● What needs to be done
The answer must be a single number: the count of lines in these records that hold "pixels".

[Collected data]
=== Begin Enclosure ===

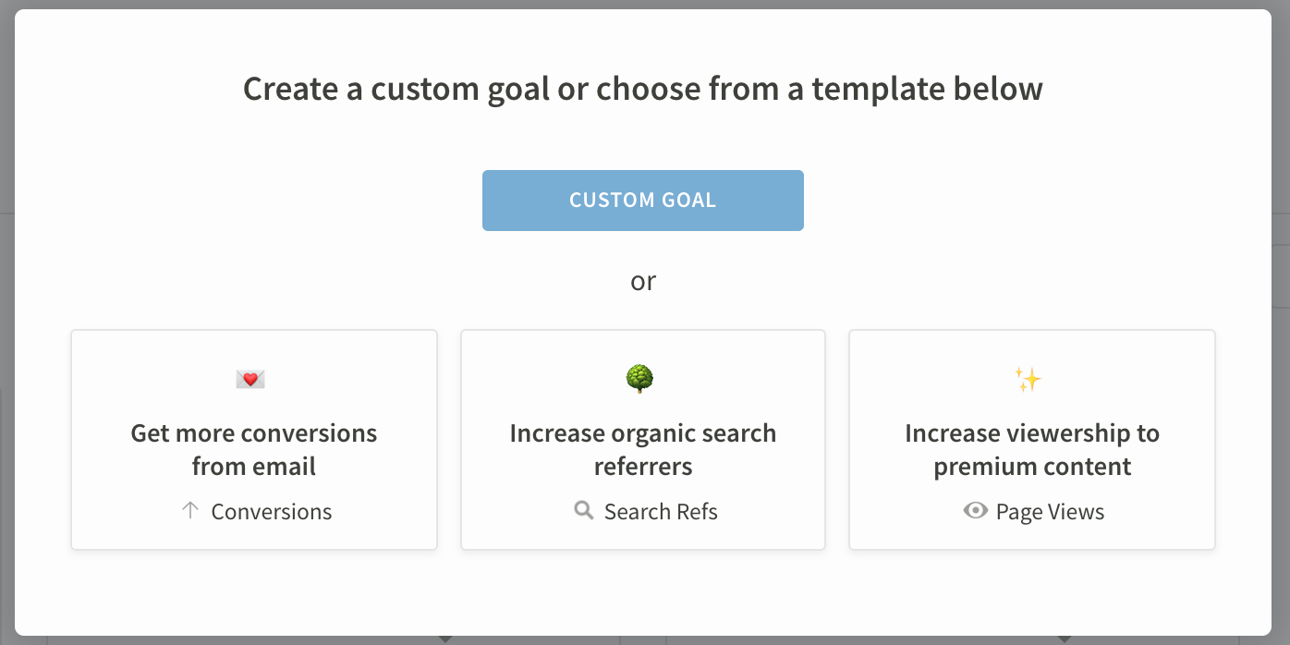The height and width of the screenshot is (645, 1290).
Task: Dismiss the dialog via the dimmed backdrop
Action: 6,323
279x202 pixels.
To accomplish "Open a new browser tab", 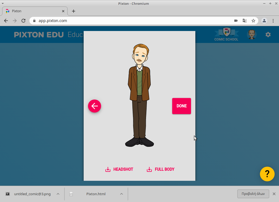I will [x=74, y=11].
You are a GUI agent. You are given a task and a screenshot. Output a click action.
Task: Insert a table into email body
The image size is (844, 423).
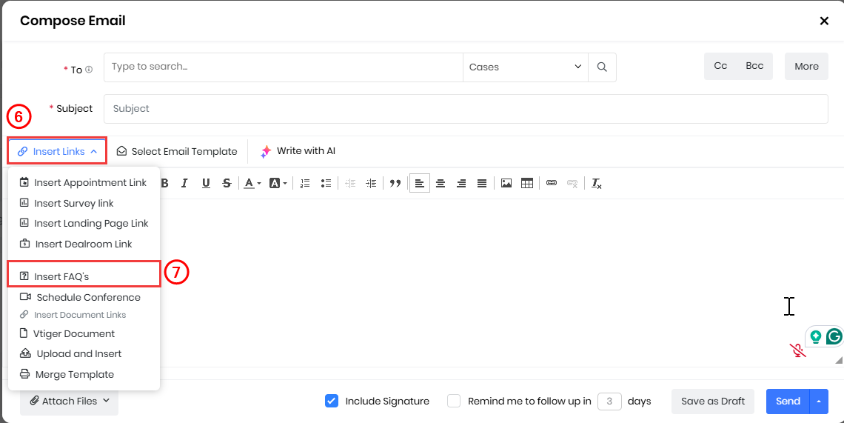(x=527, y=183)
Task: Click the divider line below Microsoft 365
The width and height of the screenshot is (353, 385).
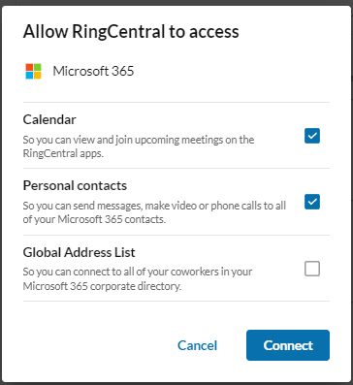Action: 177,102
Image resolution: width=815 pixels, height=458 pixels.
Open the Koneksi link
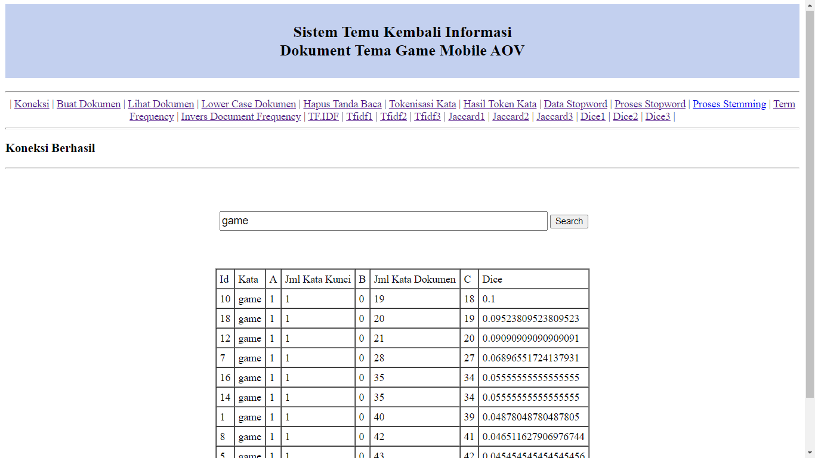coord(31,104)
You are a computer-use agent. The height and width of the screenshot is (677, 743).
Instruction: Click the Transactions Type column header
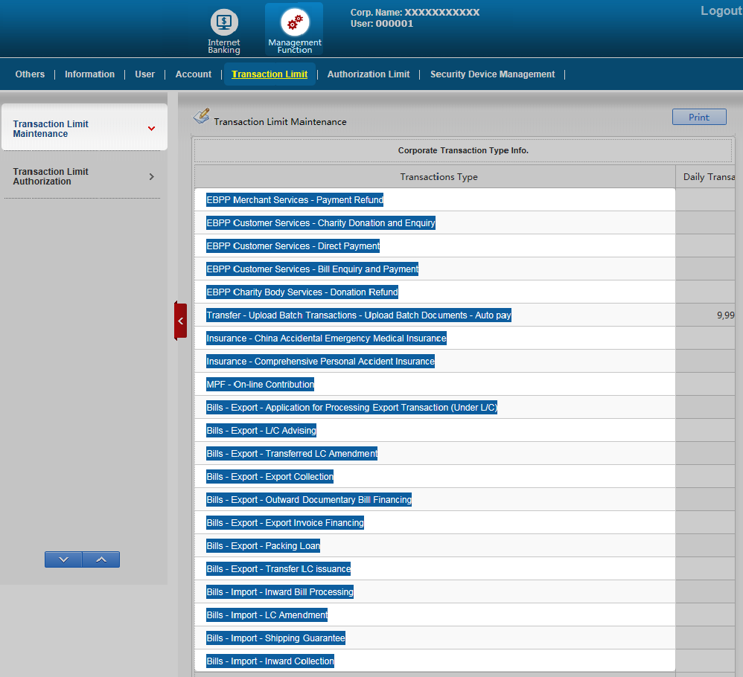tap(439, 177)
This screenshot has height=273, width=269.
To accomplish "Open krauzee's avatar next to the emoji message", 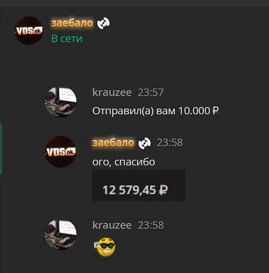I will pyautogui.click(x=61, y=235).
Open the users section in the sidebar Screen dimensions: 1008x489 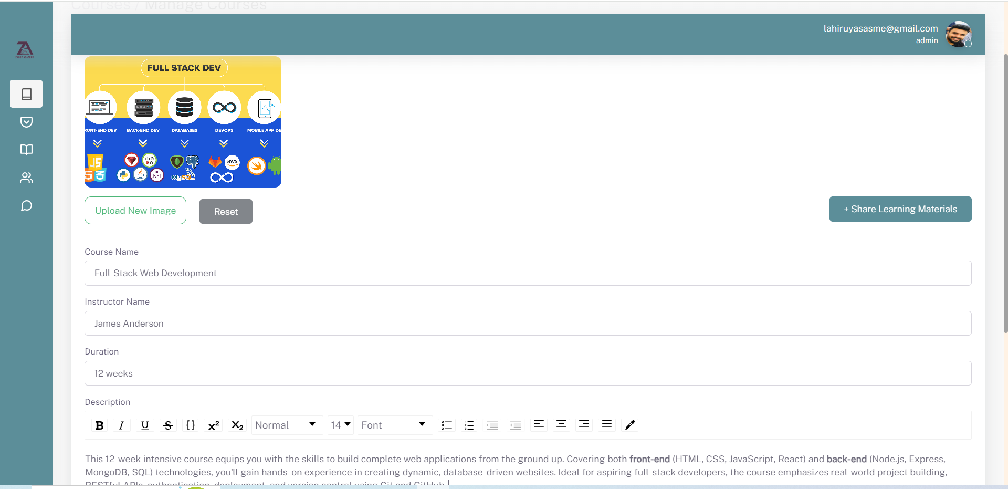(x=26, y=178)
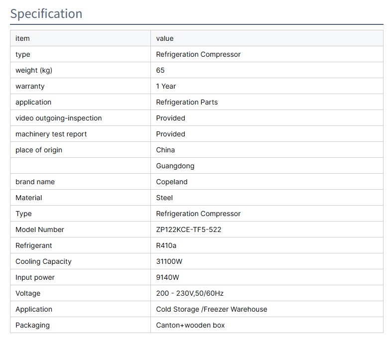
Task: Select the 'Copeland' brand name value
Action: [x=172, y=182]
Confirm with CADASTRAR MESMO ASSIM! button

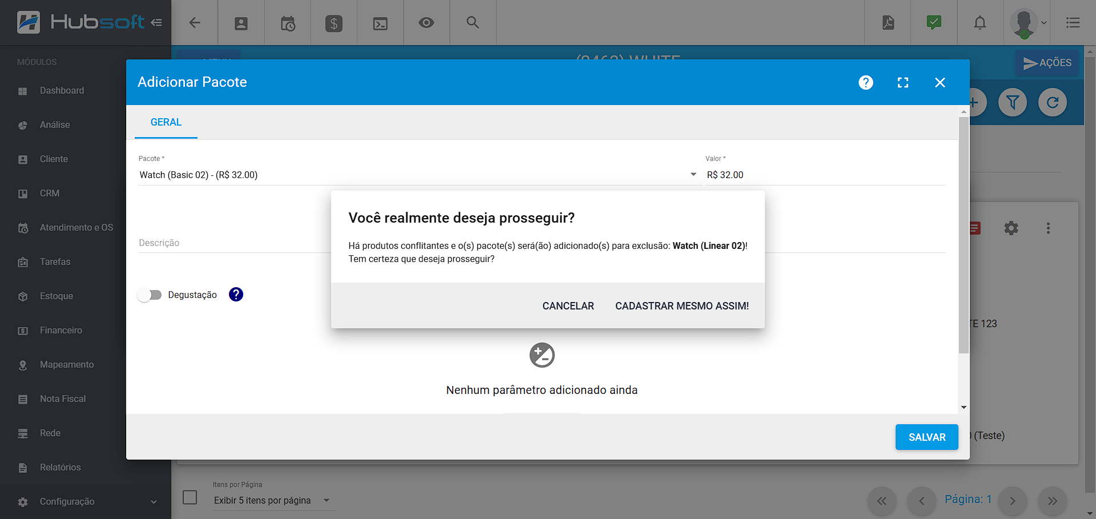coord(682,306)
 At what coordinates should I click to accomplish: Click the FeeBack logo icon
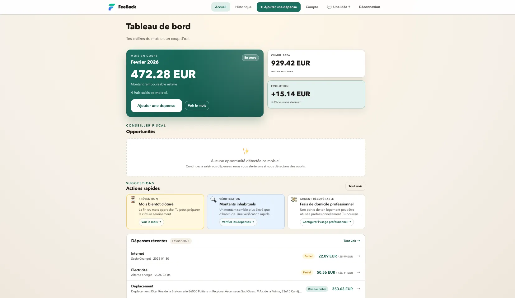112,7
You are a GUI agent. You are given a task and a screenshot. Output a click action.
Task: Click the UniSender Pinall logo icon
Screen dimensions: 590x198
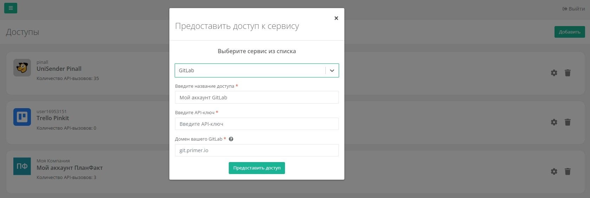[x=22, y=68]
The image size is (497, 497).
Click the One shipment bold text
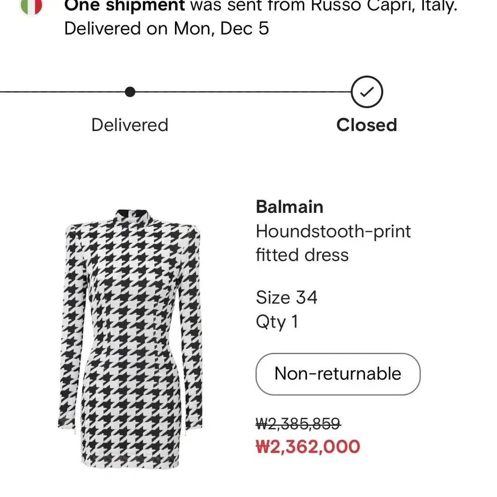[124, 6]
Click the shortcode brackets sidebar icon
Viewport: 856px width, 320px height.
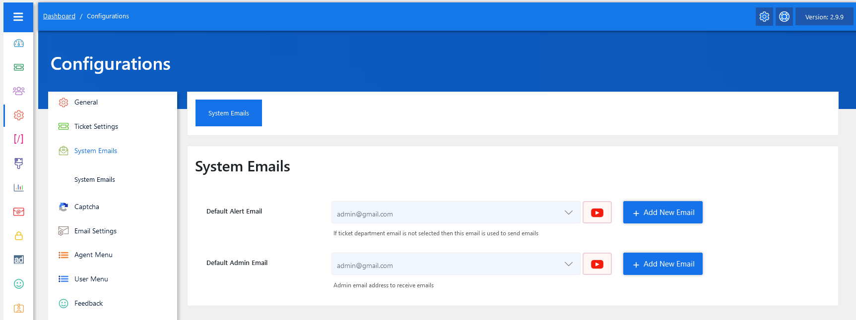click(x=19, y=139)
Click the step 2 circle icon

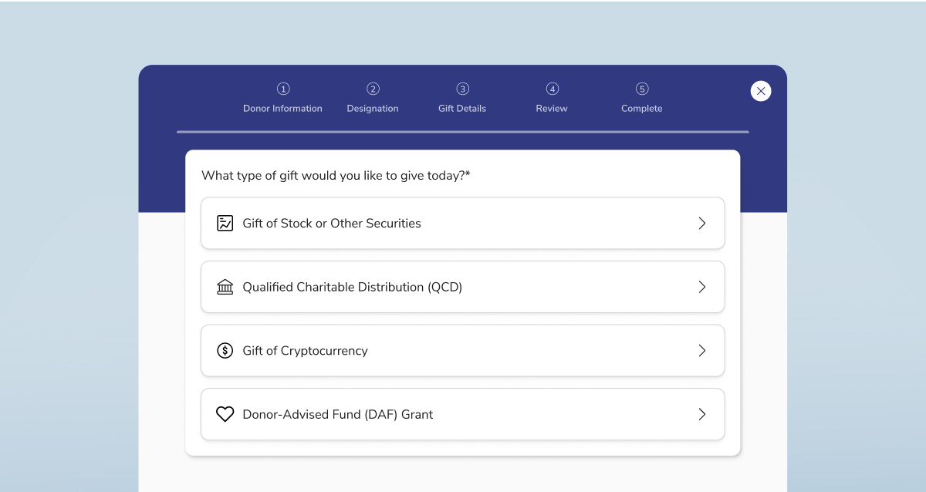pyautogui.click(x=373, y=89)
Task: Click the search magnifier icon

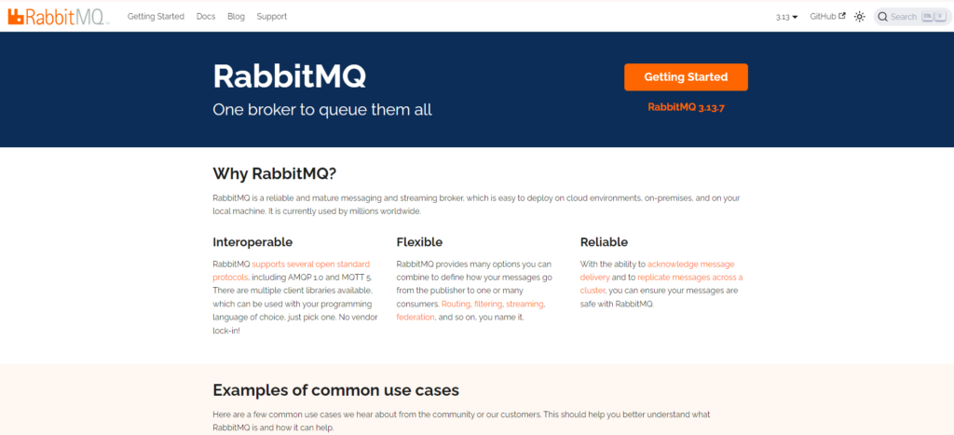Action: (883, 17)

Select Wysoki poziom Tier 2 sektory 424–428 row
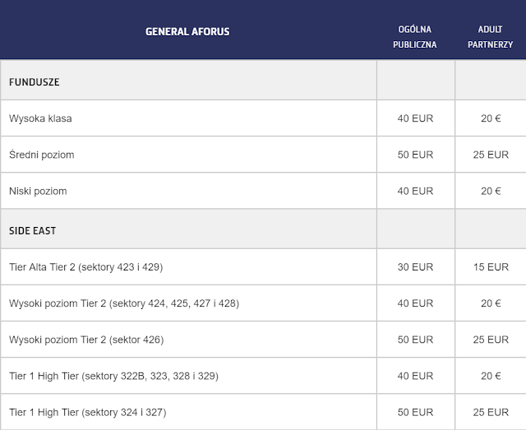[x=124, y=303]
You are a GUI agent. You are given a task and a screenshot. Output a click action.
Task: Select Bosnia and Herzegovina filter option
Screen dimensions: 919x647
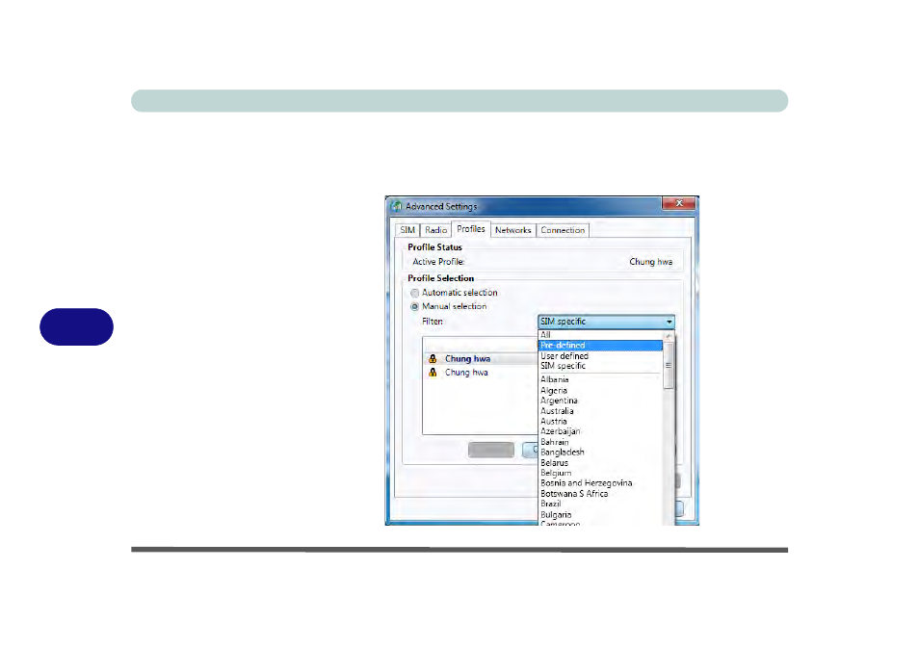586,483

=== End Enclosure ===

● Solution to this task
2